Data to examine:
******************************

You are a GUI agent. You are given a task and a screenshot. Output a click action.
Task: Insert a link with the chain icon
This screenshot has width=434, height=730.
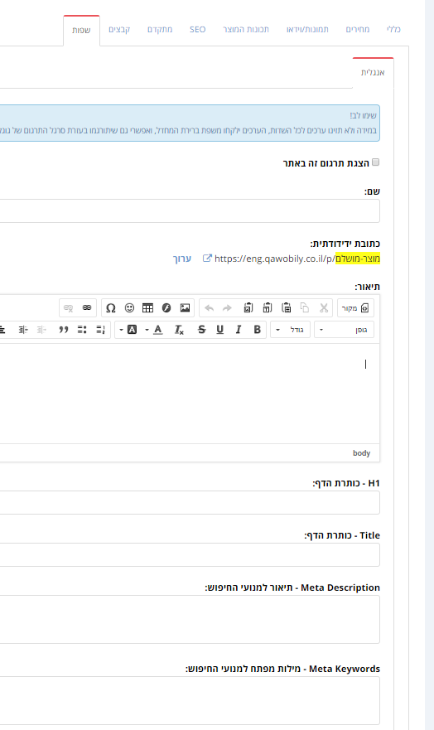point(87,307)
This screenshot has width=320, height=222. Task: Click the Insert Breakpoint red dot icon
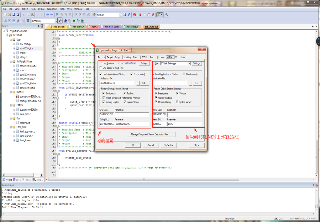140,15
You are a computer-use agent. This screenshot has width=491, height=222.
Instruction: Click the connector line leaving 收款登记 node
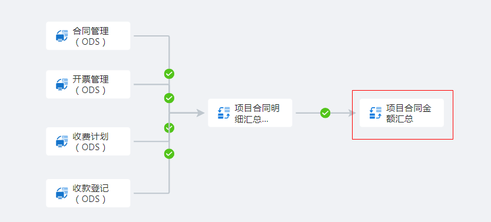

******************************

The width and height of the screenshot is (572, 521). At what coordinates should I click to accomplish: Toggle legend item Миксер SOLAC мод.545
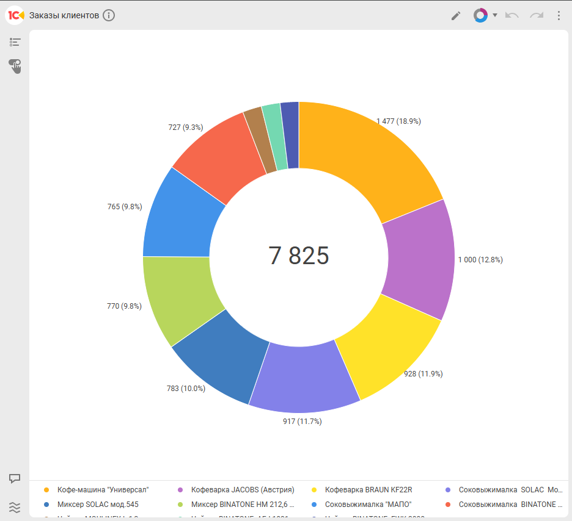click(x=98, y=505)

******************************

Task description:
Restate word for word every line from the one with "This screenshot has width=320, height=222." up to and including the one with "Instruction: Click the" in the records above, minus the pictures.

Written answer:
This screenshot has width=320, height=222. Task: Click the Insert Breakpoint red dot icon
140,15
You are a computer-use agent. This screenshot has width=491, height=222.
Instruction: Click the connector line leaving 收款登记 node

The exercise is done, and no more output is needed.